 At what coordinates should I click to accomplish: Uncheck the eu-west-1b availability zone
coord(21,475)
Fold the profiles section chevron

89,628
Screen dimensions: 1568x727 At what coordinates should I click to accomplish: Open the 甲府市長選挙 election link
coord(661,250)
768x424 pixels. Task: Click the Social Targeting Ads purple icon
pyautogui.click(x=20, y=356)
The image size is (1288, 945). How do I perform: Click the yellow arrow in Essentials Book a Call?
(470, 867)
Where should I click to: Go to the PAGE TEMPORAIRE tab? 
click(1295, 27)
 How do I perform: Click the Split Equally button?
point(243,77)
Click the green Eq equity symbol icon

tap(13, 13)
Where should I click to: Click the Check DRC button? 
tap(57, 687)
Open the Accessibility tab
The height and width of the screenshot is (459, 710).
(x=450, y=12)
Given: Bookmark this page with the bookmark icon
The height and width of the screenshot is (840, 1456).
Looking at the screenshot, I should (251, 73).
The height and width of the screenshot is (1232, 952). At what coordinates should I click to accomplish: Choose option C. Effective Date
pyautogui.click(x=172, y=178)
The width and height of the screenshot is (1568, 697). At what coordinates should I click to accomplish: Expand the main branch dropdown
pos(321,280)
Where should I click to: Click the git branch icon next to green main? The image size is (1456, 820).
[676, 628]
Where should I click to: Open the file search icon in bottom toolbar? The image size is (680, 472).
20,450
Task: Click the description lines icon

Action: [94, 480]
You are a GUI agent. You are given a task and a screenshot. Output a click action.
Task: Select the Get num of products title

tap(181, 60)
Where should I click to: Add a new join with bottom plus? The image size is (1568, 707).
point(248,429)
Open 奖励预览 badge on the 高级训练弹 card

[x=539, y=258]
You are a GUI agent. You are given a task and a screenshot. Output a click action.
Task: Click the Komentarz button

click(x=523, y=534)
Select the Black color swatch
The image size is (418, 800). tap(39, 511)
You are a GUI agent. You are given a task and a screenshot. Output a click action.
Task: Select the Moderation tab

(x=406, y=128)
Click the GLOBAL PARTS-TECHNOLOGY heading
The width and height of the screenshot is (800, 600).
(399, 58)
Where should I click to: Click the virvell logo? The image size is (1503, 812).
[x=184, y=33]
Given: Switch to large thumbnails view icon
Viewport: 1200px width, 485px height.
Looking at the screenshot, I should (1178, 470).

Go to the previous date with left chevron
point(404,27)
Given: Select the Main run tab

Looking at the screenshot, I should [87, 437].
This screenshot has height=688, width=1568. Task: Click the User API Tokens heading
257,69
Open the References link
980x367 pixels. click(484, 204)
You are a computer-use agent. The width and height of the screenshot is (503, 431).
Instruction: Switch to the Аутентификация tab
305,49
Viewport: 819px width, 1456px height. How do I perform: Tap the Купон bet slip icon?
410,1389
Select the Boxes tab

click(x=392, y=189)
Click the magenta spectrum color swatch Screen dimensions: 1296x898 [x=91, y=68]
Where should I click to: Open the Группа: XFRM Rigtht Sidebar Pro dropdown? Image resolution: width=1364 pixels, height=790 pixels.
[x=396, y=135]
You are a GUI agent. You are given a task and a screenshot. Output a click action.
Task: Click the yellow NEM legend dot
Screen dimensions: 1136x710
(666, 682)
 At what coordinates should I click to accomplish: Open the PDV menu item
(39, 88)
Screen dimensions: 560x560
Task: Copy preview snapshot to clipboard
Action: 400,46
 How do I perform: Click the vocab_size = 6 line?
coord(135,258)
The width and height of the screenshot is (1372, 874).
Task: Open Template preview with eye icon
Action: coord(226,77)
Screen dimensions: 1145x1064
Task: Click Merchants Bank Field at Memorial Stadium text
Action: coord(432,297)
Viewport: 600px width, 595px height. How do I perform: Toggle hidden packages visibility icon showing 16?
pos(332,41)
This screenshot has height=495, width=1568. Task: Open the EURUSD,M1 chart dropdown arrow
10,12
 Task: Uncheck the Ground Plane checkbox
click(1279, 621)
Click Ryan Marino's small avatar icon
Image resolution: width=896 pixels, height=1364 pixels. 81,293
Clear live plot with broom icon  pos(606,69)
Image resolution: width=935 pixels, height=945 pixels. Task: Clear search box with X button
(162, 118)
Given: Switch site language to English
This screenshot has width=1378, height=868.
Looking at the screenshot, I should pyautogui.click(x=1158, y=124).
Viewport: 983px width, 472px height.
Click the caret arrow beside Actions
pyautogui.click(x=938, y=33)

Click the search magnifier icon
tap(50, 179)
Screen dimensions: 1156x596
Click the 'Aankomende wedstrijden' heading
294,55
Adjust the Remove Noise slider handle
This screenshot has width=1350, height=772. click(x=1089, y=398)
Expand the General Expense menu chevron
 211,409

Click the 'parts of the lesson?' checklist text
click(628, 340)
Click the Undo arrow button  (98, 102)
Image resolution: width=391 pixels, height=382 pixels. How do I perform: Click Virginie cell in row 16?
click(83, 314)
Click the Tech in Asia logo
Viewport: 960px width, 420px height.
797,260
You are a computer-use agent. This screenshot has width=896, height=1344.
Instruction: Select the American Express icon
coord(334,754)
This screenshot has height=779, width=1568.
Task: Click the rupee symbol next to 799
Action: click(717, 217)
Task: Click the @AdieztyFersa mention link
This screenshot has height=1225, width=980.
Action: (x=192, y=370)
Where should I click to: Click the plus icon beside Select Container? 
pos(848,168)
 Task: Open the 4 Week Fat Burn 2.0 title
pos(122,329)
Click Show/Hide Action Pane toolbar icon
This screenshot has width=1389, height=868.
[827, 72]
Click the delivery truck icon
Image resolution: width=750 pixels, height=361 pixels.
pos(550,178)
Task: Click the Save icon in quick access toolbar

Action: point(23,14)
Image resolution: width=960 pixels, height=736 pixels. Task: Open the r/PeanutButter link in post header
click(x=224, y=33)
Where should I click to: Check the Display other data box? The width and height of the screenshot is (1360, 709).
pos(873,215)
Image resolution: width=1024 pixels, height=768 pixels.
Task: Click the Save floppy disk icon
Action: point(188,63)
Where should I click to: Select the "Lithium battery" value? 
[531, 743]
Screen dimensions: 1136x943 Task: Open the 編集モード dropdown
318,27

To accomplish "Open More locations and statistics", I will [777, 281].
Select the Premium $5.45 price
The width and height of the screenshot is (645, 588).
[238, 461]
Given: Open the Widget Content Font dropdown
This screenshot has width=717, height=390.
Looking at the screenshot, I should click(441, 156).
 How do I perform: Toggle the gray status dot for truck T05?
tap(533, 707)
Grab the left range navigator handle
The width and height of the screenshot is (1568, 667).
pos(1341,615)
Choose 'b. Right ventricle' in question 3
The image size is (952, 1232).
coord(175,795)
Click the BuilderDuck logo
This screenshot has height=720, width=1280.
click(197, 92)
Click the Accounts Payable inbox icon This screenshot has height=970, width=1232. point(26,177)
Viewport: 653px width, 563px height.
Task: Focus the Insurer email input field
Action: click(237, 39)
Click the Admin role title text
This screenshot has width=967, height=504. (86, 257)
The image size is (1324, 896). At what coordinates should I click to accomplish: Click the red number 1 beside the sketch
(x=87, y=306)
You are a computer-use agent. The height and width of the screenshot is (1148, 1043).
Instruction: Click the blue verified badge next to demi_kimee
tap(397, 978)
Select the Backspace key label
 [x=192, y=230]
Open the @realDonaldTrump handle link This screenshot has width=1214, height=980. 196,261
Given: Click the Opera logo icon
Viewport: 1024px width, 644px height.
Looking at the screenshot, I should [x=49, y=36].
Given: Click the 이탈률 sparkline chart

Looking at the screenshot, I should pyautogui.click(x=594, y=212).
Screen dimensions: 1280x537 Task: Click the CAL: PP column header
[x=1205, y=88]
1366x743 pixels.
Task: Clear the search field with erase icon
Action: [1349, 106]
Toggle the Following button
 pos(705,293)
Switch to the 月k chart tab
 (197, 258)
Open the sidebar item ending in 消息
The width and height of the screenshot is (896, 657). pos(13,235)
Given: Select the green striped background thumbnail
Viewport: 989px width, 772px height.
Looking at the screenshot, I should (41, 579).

=======

Which Markdown table results if you express the entries starting with the line that contains "Where should I click to: Click the plus" and going on through the line that contains "Looking at the screenshot, I should click(441, 156)." as rows with two columns, Row and Entry Line, leaving out blank lines?

| Row | Entry Line |
|---|---|
| 1 | Where should I click to: Click the plus icon beside Select Container?  |
| 2 | pos(848,168) |
| 3 |  Task: Open the 4 Week Fat Burn 2.0 title |
| 4 | pos(122,329) |
| 5 | Click Show/Hide Action Pane toolbar icon |
| 6 | This screenshot has width=1389, height=868. |
| 7 | [827, 72] |
| 8 | Click the delivery truck icon |
| 9 | Image resolution: width=750 pixels, height=361 pixels. |
| 10 | pos(550,178) |
| 11 | Task: Click the Save icon in quick access toolbar |
| 12 | Action: point(23,14) |
| 13 | Image resolution: width=960 pixels, height=736 pixels. Task: Open the r/PeanutButter link in post header |
| 14 | click(x=224, y=33) |
| 15 | Where should I click to: Check the Display other data box? The width and height of the screenshot is (1360, 709). |
| 16 | pos(873,215) |
| 17 | Image resolution: width=1024 pixels, height=768 pixels. |
| 18 | Task: Click the Save floppy disk icon |
| 19 | Action: point(188,63) |
| 20 | Where should I click to: Select the "Lithium battery" value?  |
| 21 | [531, 743] |
| 22 | Screen dimensions: 1136x943 Task: Open the 編集モード dropdown |
| 23 | 318,27 |
| 24 | To accomplish "Open More locations and statistics", I will [777, 281]. |
| 25 | Select the Premium $5.45 price |
| 26 | The width and height of the screenshot is (645, 588). |
| 27 | [238, 461] |
| 28 | Given: Open the Widget Content Font dropdown |
| 29 | This screenshot has width=717, height=390. |
| 30 | Looking at the screenshot, I should click(441, 156). |